## Task statement
In the listing below, transcribe the line that contains "This screenshot has width=1568, height=519." and all lines following it, ending with the last line. Add nothing.

## Exercise inputs
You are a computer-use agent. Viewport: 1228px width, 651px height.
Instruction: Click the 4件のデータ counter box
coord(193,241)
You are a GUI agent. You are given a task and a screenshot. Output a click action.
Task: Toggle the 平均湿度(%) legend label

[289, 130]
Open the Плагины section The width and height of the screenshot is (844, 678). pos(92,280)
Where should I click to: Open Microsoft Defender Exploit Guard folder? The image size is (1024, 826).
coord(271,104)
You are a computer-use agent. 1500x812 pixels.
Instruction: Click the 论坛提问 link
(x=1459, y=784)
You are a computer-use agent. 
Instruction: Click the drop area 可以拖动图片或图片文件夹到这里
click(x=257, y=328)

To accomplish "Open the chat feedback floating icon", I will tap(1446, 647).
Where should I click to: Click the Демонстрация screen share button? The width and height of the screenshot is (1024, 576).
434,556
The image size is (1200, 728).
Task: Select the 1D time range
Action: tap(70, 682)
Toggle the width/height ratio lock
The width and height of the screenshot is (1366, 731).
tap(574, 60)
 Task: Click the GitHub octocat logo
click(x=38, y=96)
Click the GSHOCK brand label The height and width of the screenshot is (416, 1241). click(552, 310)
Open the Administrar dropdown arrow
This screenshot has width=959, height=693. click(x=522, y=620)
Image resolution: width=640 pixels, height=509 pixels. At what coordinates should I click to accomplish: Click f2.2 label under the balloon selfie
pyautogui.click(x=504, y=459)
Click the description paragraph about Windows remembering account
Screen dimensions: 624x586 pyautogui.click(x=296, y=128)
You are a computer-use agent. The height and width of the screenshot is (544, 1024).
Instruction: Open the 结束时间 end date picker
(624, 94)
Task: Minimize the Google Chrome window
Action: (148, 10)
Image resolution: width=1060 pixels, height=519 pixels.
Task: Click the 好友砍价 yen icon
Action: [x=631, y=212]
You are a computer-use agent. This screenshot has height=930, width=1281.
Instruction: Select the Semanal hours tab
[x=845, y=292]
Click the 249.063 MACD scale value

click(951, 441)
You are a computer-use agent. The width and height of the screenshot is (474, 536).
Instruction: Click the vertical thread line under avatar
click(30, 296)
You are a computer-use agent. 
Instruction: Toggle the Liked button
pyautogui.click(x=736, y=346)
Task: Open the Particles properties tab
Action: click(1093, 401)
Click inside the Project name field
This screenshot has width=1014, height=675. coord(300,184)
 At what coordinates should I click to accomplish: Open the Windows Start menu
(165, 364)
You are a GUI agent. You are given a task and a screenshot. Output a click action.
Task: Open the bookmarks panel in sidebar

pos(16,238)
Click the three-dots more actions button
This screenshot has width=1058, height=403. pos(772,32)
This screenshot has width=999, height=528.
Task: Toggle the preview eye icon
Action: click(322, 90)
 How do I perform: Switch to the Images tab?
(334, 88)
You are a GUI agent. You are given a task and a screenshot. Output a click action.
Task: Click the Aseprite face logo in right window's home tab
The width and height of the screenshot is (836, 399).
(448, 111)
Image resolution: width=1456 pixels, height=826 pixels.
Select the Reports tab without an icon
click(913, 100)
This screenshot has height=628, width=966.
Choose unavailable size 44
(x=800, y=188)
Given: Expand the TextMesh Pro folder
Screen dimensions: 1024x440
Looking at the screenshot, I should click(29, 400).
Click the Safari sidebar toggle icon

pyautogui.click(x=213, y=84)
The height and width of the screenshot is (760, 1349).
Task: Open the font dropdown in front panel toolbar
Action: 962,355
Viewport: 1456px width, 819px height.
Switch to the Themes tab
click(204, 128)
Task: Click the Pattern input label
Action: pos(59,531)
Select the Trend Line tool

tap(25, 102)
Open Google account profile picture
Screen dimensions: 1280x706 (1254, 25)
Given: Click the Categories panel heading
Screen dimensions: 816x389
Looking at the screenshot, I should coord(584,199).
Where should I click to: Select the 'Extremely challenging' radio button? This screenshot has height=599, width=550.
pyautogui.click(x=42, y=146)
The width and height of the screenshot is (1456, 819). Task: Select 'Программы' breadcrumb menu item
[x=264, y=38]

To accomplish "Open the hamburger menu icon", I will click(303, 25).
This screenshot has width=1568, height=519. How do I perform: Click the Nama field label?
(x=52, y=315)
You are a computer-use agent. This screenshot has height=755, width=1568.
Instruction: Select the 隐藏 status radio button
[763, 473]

## Answer to this problem
This screenshot has width=1568, height=519. How do I perform: Click the Nama field label?
(x=52, y=315)
You are a computer-use agent. This screenshot has height=755, width=1568.
Instruction: Select the 隐藏 status radio button
[763, 473]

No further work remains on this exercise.